Look through the records and copy every line in which "will" appears.

────────

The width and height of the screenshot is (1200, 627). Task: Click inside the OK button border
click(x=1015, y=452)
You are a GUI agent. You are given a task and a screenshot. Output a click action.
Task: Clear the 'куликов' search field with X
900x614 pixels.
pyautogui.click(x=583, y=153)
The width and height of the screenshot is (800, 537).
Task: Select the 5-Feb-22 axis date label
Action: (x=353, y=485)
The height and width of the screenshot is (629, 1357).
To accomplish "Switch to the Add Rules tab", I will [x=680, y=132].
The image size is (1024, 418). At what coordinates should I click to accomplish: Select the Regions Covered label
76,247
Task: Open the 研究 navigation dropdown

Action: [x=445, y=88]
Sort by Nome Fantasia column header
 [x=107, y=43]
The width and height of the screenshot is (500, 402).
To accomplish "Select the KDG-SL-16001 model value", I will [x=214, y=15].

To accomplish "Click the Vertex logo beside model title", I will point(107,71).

────────

Result:
To accomplish "Switch to the Add Rules tab", I will [x=680, y=132].
To accomplish "Select the KDG-SL-16001 model value", I will [x=214, y=15].
To accomplish "Click the Vertex logo beside model title", I will point(107,71).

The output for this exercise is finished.